__Quoted passage__.
┌──

Employment Standards Administration
Office of Labor-Management Standards
Cincinnati District Office
36 East Seventh Street, Suite 2550
Cincinnati, OH 45202
(513)684-6840 Fax: (513)684-6845


April 8, 2009

 

Ms. Teresa Whitford, Treasurer LM File Number: 071-433
Postal Workers, AFL-CIO Local 164 Case Number: ||||||||||
1385 Tennessee Avenue
Cincinnati, OH 45229

Dear Ms. Whitford:

This office has recently completed an audit of Postal Workers Local 164 under the Compliance Audit Program (CAP) to determine your organization’s compliance with the provisions of the Labor-Management Reporting and Disclosure Act of 1959 (LMRDA). As discussed during the exit interview with President Angela Holtgrefe and Secretary Tina Green on March 25, 2009, the following problems were disclosed during the CAP. The matters listed below are not an exhaustive list of all possible problem areas since the audit conducted was limited in scope.

Recordkeeping Violations

Title II of the LMRDA establishes certain reporting and recordkeeping requirements. Section 206 requires, among other things, that labor organizations maintain adequate records for at least five years by which each receipt and disbursement of funds, as well as all account balances, can be verified, explained, and clarified. As a general rule, labor organizations must maintain all records used or received in the course of union business.

For disbursements, this includes not only original bills, invoices, receipts, vouchers, and applicable resolutions, but also documentation showing the nature of the union business requiring the disbursement, the goods or services received, and the identity of the recipient(s) of the goods or services. In most instances, this documentation requirement can be satisfied with a sufficiently descriptive expense receipt or invoice. If an expense receipt is not sufficiently descriptive, a union officer or employee should write a note on it providing the additional information. For money it receives, the labor organization must keep at least one record showing the date, amount, purpose, and source of that money. The labor organization must also retain bank records for all accounts.

└──

Transcribe the part of the audit letter starting at "For disbursements, this" and ending at "for all accounts.".

__Information provided__.
┌──

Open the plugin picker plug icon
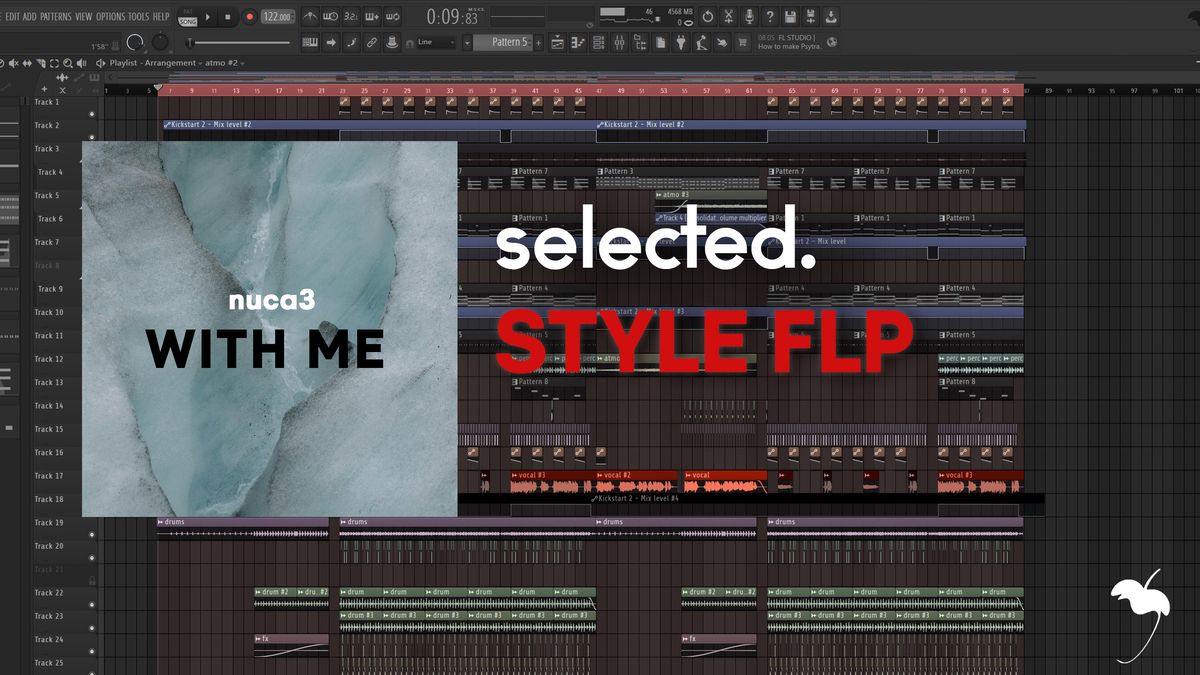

└──

__Answer__.
For disbursements, this includes not only original bills, invoices, receipts, vouchers, and applicable resolutions, but also documentation showing the nature of the union business requiring the disbursement, the goods or services received, and the identity of the recipient(s) of the goods or services. In most instances, this documentation requirement can be satisfied with a sufficiently descriptive expense receipt or invoice. If an expense receipt is not sufficiently descriptive, a union officer or employee should write a note on it providing the additional information. For money it receives, the labor organization must keep at least one record showing the date, amount, purpose, and source of that money. The labor organization must also retain bank records for all accounts.